Tandon Students Help Design Hyperloop at SpaceX Headquarters
February 16, 2017
Starting with sketchpads and ending at the SpaceX Headquarters, the team of Tandon students that designed a pod for the new Hyperloop One finally constructed their project after a year and a half of working and waiting.
The Hyperloop is a conceptual transportation system proposed by Elon Musk, the founder and CEO of SpaceX and Tesla Motors. The system allows a pod-like vehicle to travel in a vacuum sealed tube to improve efficiency and lower energy consumption. To accelerate the development of functional prototypes and to encourage student innovation, SpaceX launched its Hyperloop Pod Competition, a series of design and on-track tests spanning from January 2016 to summer 2017.
The Tandon team’s success in the 2016 design portion of the competition qualified them for the Competition Weekend at the end of January.
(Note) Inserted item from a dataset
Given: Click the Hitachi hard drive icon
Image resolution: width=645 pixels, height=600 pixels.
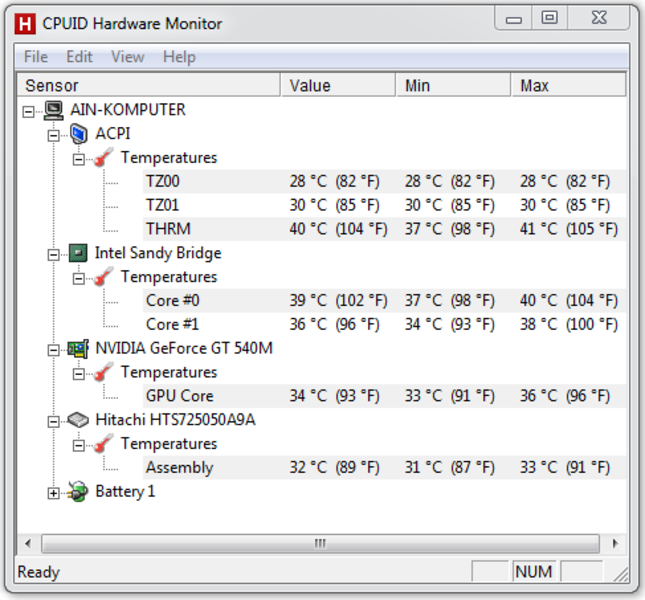Looking at the screenshot, I should (x=79, y=420).

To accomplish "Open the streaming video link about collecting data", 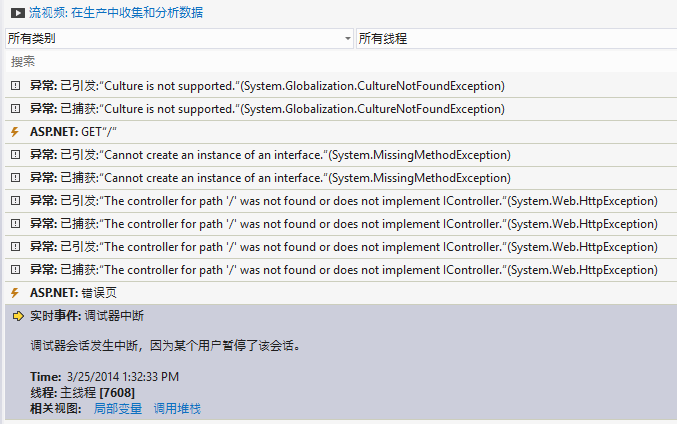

The Tandon Hyperloop team and 28 others tested their pods in the real tube track outside of the SpaceX headquarters in Hawthorne, CA.
Tandon alum Ben High is the captain of Tandon’s Hyperloop team, and he said that despite qualifying for this leg of the competition, the team had to do a lot of work at the competition before they could run the pod in the tube.
“The competition lasted about seven to eight days, during six of which our team did setup and basic tests,” High said. “SpaceX blocked out all the traffic and built a one-mile Hyperloop tube on a public road permanently. To run the pod in the tube, we had to get the SpaceX engineers’ approval by fulfilling all 30 to 40 requirements on the checklist.”
Tandon junior Kashish Garg, the pneumatics lead engineer, said that Tandon’s team has been successful so far because of its focus on freight transportation while designing and engineering.
“When people hear about Hyperloop — you’re going to be in a pod inside of a tube shot at 700 miles per hour — they are not ready to do that on their own,” Garg said. “So we came up with this freight transportation idea that for two or three years we’ll send shipping containers for different companies with the hyperloop itself, and hopefully we can gain the public’s trust to let people believe that it’s a [form of transportation] that has the speed of the plane and the convenience of the train.”
Although the team wasn’t able to finish the pod test due to time and resource limitations, High said the team was happy about the successful vacuum chamber test — the toughest test that proves the systems can work in low-pressure environments.
“It’s the first time SpaceX has ever hosted a big competition, so they didn’t have enough time or resources to get every team as far as it expected,” High said. “In the end, only three teams had time to do full-scale tests and even the top team was only able to go at a third of the speed they wanted us to go.”
While unable to compete due to the logistical oversight, High said that the team will attend the next competition in summer 2017. To prepare for the next round, High said their focus now is to improve designs and mechanics as a whole.
“We saved money, resources and time by only building the part of the pod that is necessary to get into the vacuum chamber,” High said. “But next time we’re going to build everything, including wheels, chassis, suspension and lateral stability. When we’re confident enough that all the test requirements are fulfilled, we’re trying to do a full run at 150 mph in summer.”
Tandon senior Dmytro Moyseyev serves as the power electronics lead of the team, and he was happy about the test result and confirmed invitation to the next round of the competition. But in addition to that, he was grateful of having a chance to look at the SpaceX headquarters.
“Going to the SpaceX facility was unforgettable — they literally build rockets,” Moyseyev said. “By talking to those engineers, I received so much inspiration and ideas that at this point I am bored in my classes. I cannot wait to get back in the lab to design and build things.”